A strong majority of voters in Arizona, Montana, New Jersey, and South Dakota approved full adult-use legalization in their home states this week. With these additions, pot is now fully legal for adults living in 15 states, plus Washington DC. This new wave of legalization victories means that a third of all Americans are now living in a jurisdiction that has closed the doors on cannabis prohibition.

Before the election, 93 million Americans lived in the 11 states where adult-use was already legal. The four states that legalized this week add another 16 million people to that pot, accounting for a third of the country’s entire population. New Jersey and Arizona account for the largest share of this population, but the fact that conservative states like Montana and South Dakota also legalized clearly indicates that support for cannabis reform transcends party affiliations.

The federal government still continues to prohibit cannabis at every level, despite the fact that medical marijuana is legal in 35 states. But now that adult-use is legal in a third of the country, that is likely to change at last. A third of all Representatives in the House and a quarter of the Senate now represent states that have legalized, increasing the chances that Congress will finally pass a bill to kill prohibition for good.
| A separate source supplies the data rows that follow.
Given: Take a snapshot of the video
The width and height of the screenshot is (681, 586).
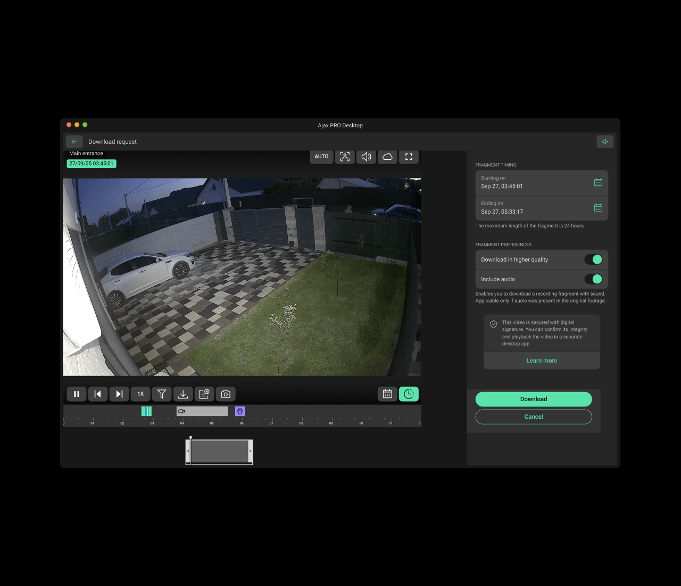Looking at the screenshot, I should 225,394.
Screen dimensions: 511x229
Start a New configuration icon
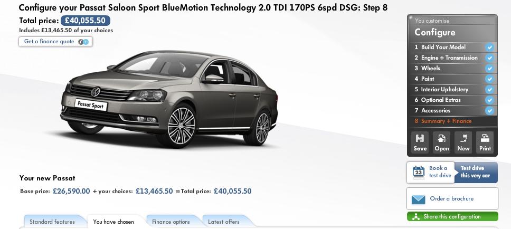(x=463, y=138)
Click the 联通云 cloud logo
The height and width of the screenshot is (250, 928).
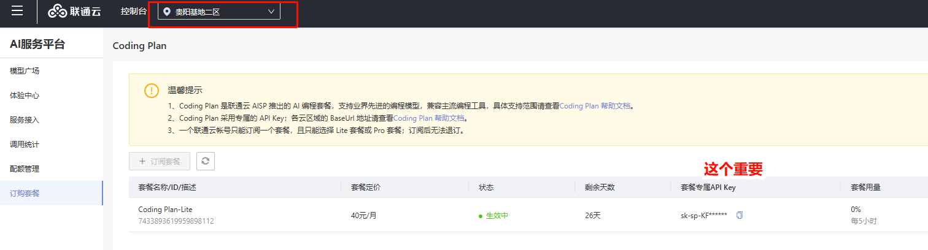[74, 12]
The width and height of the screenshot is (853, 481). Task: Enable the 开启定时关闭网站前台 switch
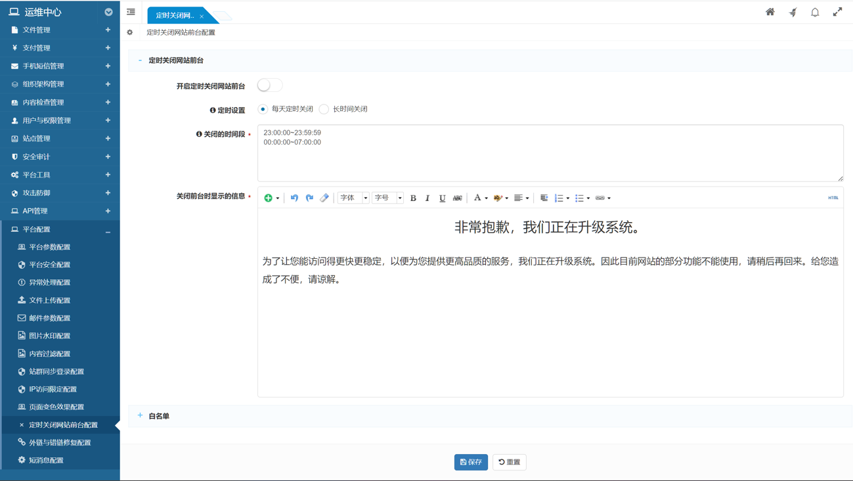point(269,85)
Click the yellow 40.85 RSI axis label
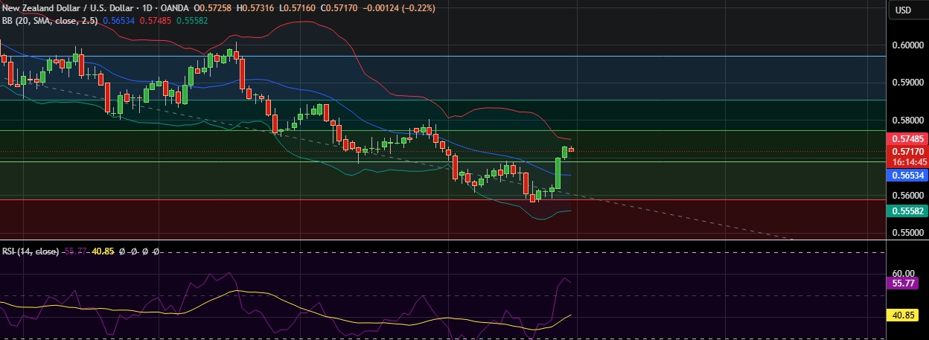The width and height of the screenshot is (929, 340). coord(907,315)
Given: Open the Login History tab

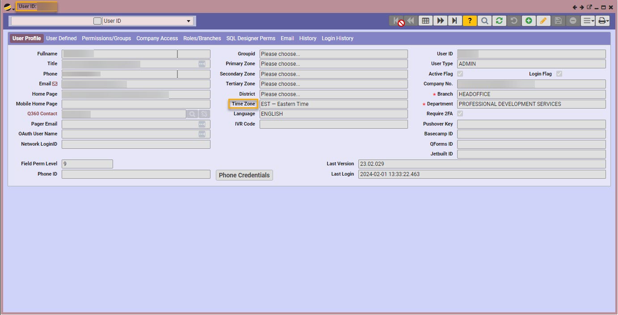Looking at the screenshot, I should pos(337,38).
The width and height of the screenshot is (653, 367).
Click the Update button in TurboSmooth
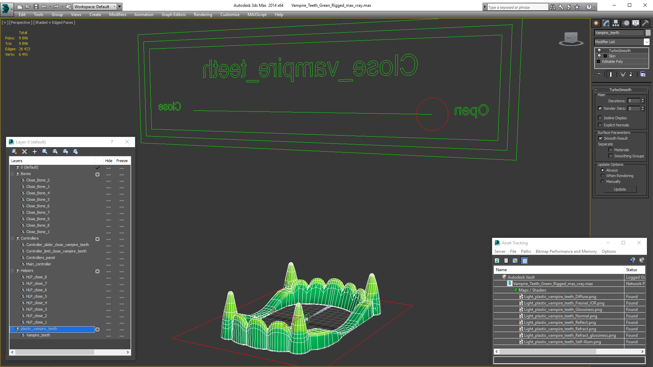(620, 189)
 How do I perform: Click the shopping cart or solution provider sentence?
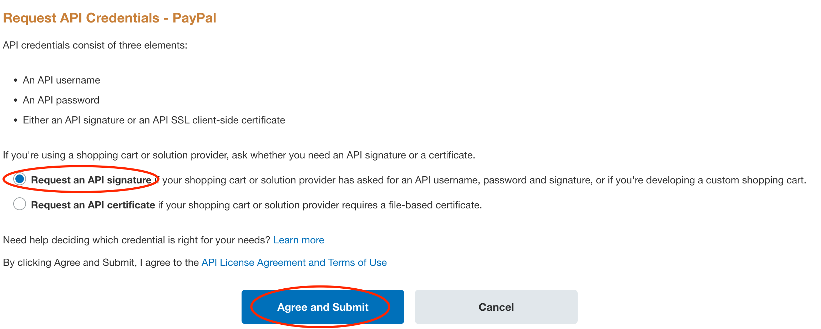(239, 155)
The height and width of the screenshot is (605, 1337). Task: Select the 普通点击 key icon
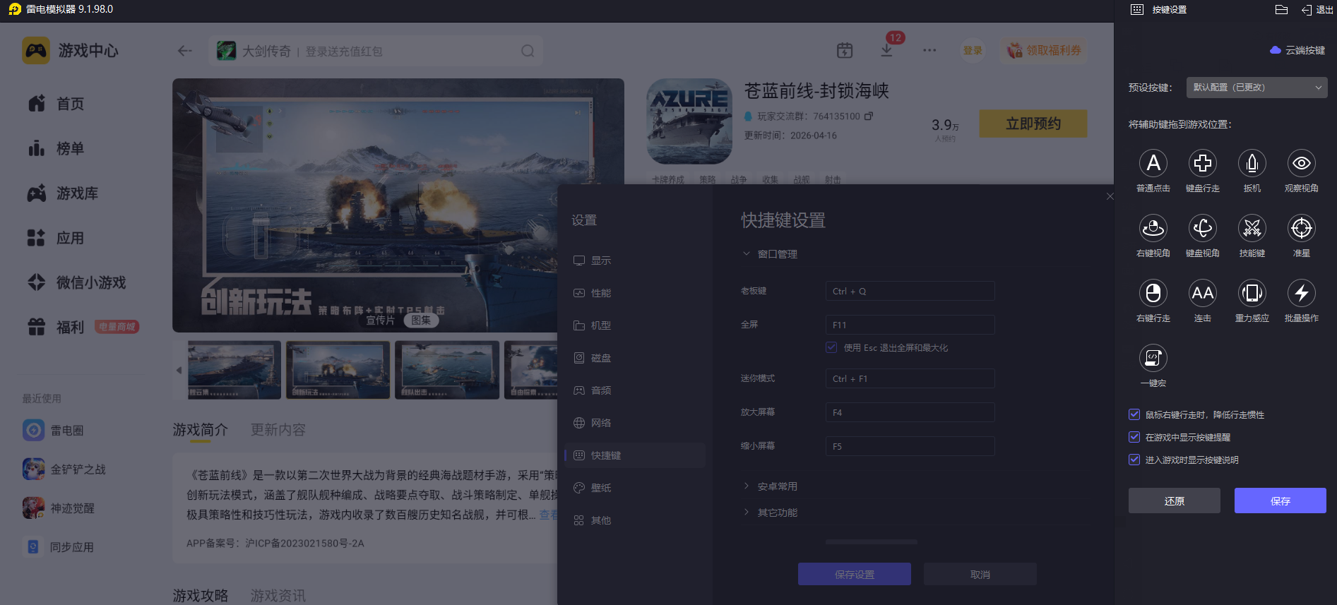coord(1153,164)
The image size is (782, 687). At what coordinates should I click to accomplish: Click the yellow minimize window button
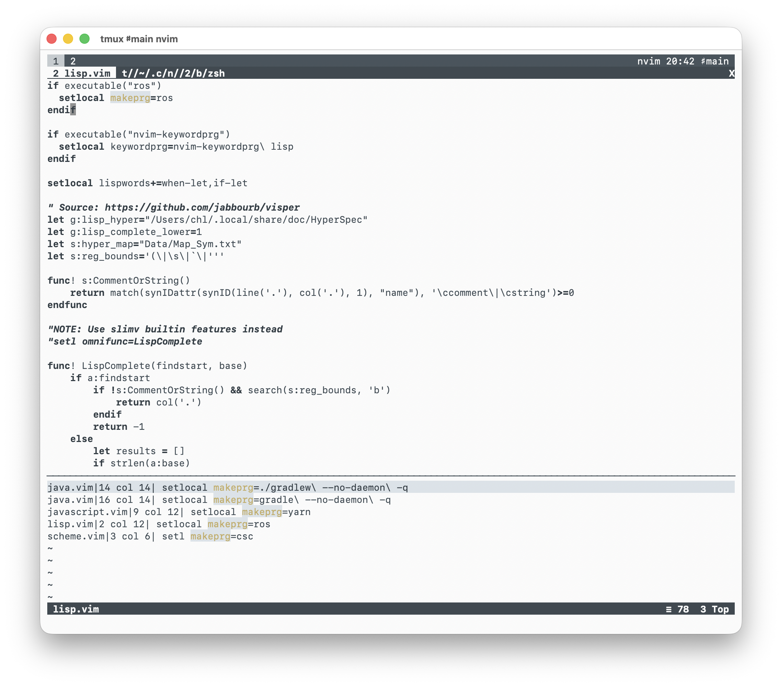68,39

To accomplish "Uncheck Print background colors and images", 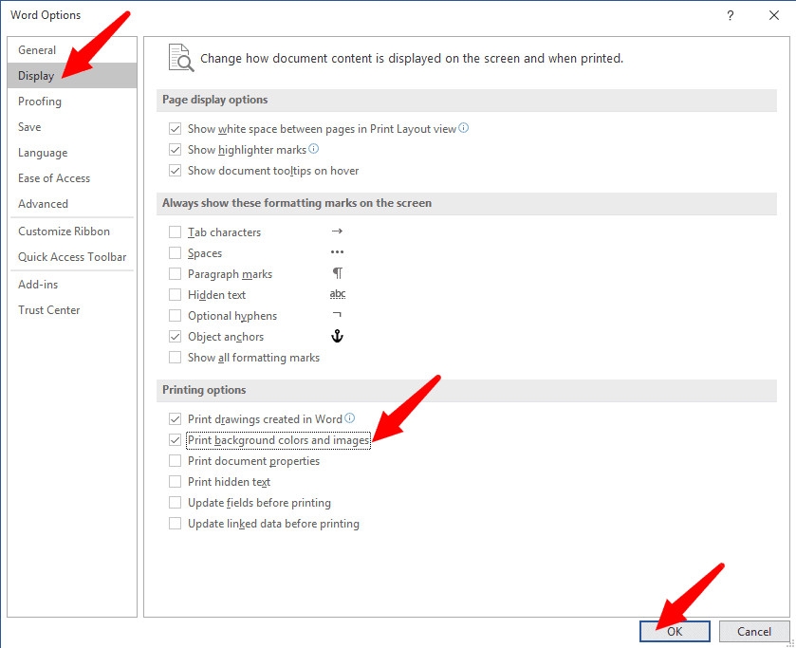I will point(175,440).
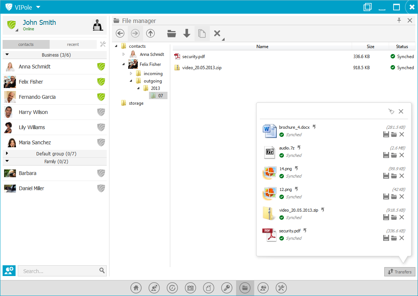Open the calendar icon in bottom toolbar

coord(190,288)
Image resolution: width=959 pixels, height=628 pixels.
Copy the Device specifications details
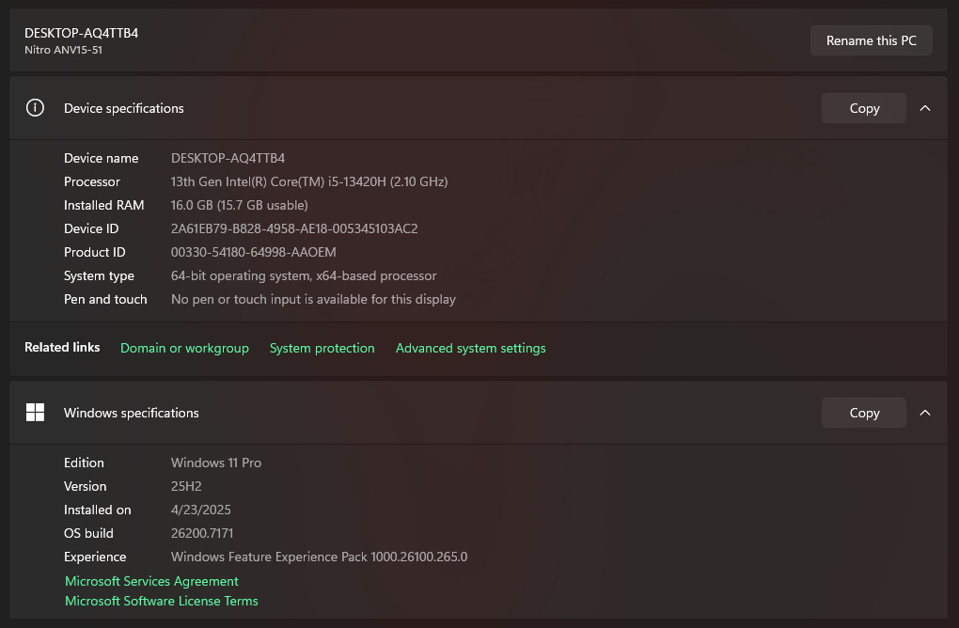863,108
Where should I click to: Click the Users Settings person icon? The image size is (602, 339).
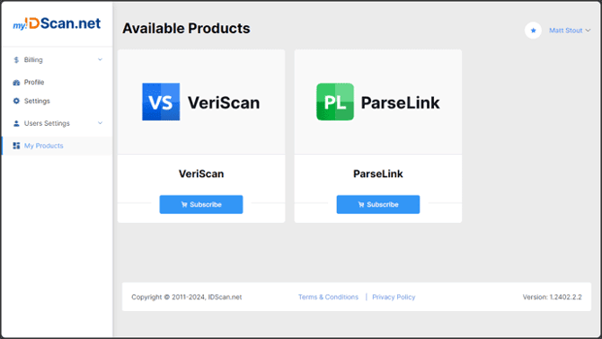(16, 123)
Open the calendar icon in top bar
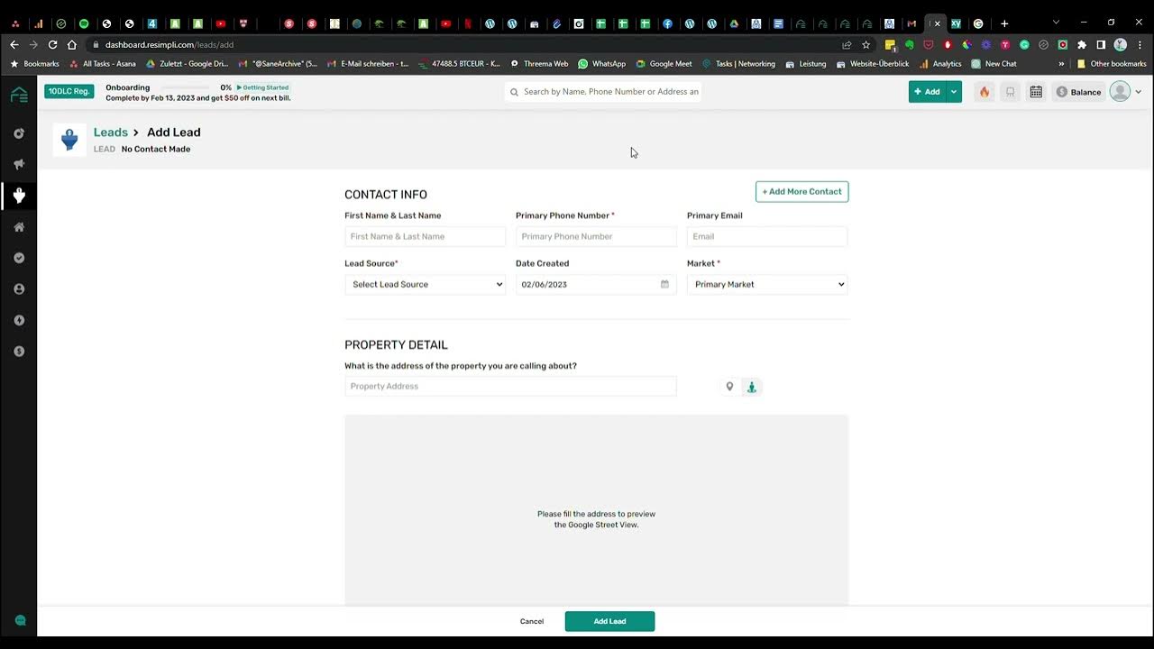 (x=1036, y=92)
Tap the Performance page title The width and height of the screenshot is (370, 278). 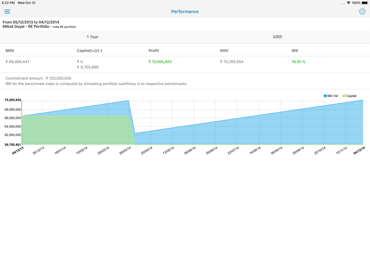tap(185, 11)
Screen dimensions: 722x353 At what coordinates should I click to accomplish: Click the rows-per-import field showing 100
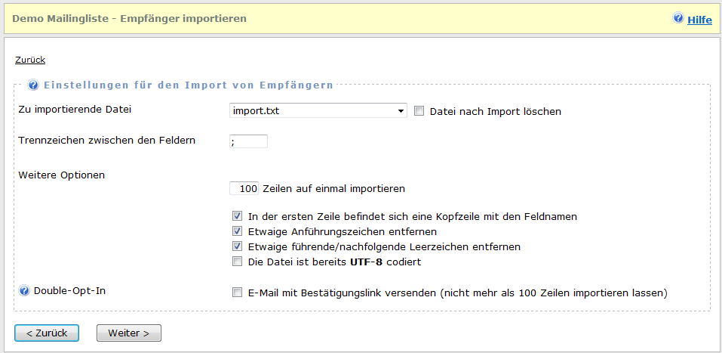[244, 188]
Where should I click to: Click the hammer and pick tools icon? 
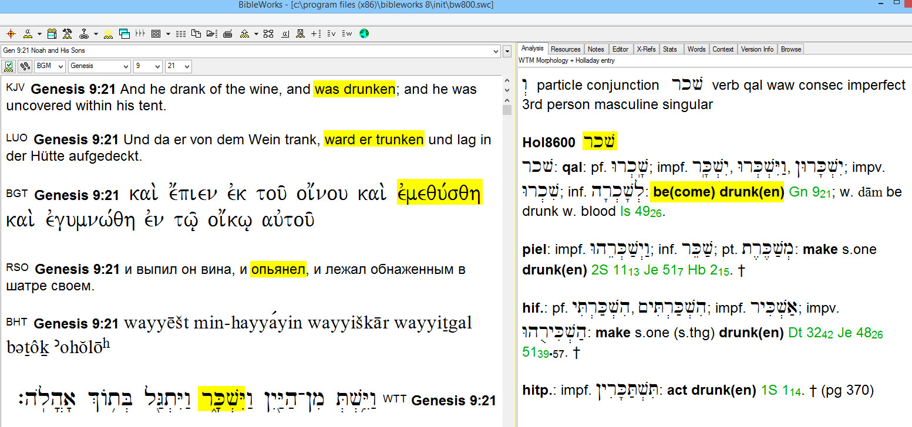point(67,33)

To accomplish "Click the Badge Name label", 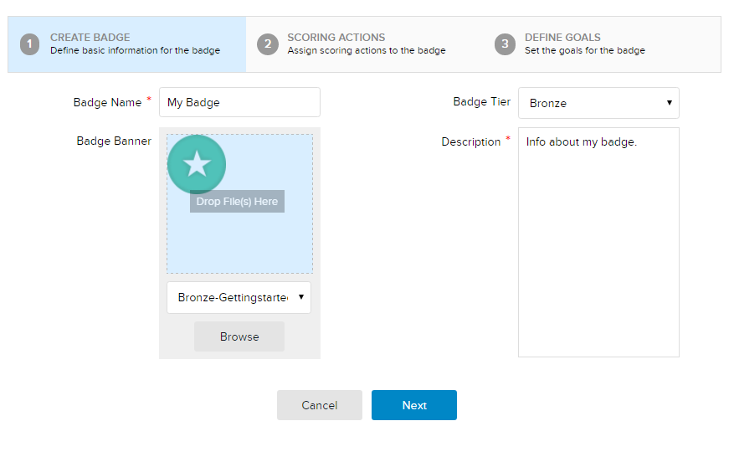I will (107, 102).
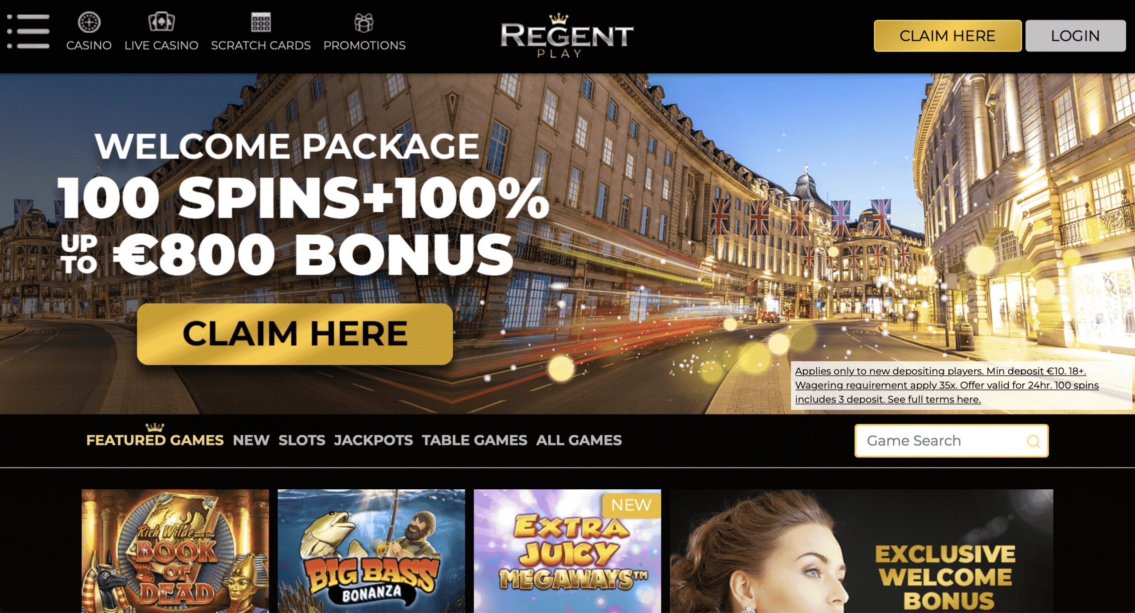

This year might have been an even brighter year for adult-use legalization if not for the COVID pandemic. Activists in Arkansas, Florida, Missouri, North Dakota, and Oklahoma all launched cannabis legalization ballot campaigns this year, but all were forced to abandon their signature collection efforts during the lockdown. Many of these activists are planning to relaunch their campaigns in 2022, and if successful, these initiatives could bring legal weed to half of the country.

And even though there are no major elections next year, several states could still legalize weed by act of law. The governors of Connecticut, Pennsylvania, and New York are all pushing to legalize as soon as possible, in order to prevent their states’ residents from spending millions of dollars buying legal weed in New Jersey and Massachusetts. And in New Mexico, the pressure for legalization has increased now that pot is legally available in neighboring Arizona and Colorado.

The future of cannabis reform in the US seems brighter every day, but there is still much to be done to leverage the damage wreaked by decades of prohibition. “The ‘yes’ vote is only the first step toward justice,” ACLU New Jersey Executive Director Amol Sinha told POLITICO. “Lawmakers must create an inclusive, racially just, equitable cannabis industry, enable robust expungement of records, and invest revenue in the communities hit hardest by unjust drug law enforcement, especially Black and brown communities.”